* _REQUIREMENT_
Output exactly the lines between the line that contains "This screenshot has width=933, height=490." and the last line of the material, counting both.

* _PROVIDED MATERIAL_
BEGIN

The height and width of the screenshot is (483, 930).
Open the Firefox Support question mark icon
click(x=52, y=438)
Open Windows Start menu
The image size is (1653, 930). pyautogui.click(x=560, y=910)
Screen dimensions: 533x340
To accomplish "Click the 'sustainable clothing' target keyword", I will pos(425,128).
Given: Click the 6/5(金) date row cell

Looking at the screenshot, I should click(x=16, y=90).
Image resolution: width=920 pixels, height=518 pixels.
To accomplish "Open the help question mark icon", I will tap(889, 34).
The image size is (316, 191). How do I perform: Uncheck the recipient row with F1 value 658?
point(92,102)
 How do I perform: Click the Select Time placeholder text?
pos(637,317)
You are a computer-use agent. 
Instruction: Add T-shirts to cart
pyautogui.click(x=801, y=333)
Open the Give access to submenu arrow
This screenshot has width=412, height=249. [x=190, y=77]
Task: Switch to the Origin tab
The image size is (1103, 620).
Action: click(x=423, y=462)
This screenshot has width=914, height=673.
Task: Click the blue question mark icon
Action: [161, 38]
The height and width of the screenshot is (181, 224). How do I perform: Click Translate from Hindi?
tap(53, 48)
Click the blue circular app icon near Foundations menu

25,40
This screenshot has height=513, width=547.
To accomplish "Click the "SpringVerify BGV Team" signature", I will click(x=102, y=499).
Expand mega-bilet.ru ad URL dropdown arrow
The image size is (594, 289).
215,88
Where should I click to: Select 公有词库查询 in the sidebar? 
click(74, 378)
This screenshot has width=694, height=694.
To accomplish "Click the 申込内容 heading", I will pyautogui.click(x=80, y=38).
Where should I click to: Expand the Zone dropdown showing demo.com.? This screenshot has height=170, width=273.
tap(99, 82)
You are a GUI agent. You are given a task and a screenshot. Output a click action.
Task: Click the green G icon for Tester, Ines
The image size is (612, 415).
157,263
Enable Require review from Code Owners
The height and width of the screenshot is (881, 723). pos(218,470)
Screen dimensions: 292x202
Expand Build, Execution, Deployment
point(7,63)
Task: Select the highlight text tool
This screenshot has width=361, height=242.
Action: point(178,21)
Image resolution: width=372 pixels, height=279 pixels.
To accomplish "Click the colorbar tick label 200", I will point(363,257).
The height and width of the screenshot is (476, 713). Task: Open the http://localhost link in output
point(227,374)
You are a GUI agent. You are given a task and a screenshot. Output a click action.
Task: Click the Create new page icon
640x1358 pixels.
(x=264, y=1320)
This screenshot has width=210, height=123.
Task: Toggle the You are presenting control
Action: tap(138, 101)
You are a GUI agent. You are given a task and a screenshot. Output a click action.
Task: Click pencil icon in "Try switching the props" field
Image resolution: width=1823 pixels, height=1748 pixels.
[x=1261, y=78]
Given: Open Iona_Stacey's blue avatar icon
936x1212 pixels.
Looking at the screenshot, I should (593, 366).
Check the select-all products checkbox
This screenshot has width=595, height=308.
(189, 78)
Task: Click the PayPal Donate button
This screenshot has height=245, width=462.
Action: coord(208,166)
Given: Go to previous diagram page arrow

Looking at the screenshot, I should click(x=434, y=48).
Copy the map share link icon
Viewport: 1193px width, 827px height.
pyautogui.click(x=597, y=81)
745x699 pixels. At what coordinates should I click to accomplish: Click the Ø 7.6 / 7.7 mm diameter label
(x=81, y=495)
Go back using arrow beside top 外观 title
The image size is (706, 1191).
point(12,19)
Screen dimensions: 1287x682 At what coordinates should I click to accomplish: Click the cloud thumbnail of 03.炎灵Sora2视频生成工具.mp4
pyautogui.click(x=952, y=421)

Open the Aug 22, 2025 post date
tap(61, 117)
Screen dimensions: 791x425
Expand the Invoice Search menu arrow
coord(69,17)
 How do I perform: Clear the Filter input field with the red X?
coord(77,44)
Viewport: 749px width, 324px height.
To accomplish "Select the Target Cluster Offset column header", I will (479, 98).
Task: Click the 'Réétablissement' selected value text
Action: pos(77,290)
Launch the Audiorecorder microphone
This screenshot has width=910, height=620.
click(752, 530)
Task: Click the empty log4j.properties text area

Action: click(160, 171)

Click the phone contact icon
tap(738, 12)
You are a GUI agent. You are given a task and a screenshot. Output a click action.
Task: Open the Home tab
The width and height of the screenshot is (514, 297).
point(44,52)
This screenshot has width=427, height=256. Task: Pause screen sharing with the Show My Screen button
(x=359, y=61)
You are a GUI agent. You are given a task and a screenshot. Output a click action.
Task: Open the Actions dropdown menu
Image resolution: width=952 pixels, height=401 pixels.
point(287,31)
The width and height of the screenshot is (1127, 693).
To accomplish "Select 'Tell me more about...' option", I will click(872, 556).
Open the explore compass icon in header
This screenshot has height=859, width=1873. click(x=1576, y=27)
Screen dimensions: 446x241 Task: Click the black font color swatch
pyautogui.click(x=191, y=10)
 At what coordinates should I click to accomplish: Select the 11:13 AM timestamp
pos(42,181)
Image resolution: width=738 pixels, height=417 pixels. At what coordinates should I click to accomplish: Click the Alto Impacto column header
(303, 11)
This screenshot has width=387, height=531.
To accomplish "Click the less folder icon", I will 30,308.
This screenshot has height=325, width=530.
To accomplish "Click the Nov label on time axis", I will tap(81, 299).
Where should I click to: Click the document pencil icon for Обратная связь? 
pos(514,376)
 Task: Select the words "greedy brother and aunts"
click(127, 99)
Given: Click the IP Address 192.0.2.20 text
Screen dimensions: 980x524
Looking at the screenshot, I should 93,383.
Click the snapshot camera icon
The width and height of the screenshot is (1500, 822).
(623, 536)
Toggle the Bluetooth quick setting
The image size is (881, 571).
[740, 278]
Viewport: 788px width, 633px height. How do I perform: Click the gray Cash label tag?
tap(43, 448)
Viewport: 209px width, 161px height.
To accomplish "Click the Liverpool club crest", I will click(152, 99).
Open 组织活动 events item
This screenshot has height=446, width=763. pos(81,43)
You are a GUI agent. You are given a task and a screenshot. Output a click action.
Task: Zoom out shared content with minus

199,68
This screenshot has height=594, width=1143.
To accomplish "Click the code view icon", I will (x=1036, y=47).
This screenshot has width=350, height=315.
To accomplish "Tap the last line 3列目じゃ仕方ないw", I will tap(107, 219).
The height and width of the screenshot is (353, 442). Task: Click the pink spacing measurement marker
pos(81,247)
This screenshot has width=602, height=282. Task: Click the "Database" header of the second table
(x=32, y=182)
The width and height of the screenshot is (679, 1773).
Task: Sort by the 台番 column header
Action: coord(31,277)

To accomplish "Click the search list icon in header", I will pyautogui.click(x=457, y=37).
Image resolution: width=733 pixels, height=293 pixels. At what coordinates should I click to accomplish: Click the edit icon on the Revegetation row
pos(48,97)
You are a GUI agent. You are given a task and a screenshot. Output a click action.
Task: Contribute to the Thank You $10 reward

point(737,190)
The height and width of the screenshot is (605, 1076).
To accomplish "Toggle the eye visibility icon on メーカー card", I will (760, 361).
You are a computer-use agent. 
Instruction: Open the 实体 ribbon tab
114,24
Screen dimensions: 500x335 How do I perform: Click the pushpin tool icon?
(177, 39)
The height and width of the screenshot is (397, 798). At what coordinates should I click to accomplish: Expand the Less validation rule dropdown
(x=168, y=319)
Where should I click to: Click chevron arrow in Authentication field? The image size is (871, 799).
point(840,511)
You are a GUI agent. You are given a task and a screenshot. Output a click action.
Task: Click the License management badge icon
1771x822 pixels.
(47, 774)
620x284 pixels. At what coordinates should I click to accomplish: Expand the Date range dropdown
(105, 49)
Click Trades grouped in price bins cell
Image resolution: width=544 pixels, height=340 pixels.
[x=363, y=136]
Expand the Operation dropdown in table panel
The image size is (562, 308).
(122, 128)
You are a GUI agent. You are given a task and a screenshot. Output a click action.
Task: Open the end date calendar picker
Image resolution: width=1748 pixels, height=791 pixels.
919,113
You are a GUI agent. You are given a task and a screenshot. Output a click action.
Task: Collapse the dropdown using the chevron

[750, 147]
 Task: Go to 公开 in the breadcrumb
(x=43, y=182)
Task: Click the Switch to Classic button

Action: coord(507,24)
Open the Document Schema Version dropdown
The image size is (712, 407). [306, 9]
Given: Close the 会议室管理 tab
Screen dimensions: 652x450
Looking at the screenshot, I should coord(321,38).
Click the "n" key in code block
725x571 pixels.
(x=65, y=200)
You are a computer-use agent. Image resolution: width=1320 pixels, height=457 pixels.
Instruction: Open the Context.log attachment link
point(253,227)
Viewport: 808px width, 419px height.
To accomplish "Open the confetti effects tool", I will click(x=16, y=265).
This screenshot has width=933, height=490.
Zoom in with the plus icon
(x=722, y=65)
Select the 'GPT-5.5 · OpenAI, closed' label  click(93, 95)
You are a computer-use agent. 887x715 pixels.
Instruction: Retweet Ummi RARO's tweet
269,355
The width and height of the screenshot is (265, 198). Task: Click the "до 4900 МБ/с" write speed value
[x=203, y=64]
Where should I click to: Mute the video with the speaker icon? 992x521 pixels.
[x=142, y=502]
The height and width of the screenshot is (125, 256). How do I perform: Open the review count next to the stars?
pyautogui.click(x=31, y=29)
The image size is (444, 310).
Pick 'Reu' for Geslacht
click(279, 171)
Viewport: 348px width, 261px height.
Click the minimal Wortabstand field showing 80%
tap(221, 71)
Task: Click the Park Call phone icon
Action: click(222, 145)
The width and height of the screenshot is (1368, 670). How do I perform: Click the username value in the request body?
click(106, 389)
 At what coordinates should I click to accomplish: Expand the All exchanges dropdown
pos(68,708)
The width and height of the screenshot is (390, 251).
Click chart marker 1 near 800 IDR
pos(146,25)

END

* _EXERCISE RESULT_
This screenshot has width=933, height=490.
Zoom in with the plus icon
(x=722, y=65)
Select the 'GPT-5.5 · OpenAI, closed' label  click(93, 95)
You are a computer-use agent. 887x715 pixels.
Instruction: Retweet Ummi RARO's tweet
269,355
The width and height of the screenshot is (265, 198). Task: Click the "до 4900 МБ/с" write speed value
[x=203, y=64]
Where should I click to: Mute the video with the speaker icon? 992x521 pixels.
[x=142, y=502]
The height and width of the screenshot is (125, 256). How do I perform: Open the review count next to the stars?
pyautogui.click(x=31, y=29)
The image size is (444, 310).
Pick 'Reu' for Geslacht
click(279, 171)
Viewport: 348px width, 261px height.
Click the minimal Wortabstand field showing 80%
tap(221, 71)
Task: Click the Park Call phone icon
Action: click(222, 145)
The width and height of the screenshot is (1368, 670). How do I perform: Click the username value in the request body?
click(106, 389)
 At what coordinates should I click to accomplish: Expand the All exchanges dropdown
pos(68,708)
The width and height of the screenshot is (390, 251).
Click chart marker 1 near 800 IDR
pos(146,25)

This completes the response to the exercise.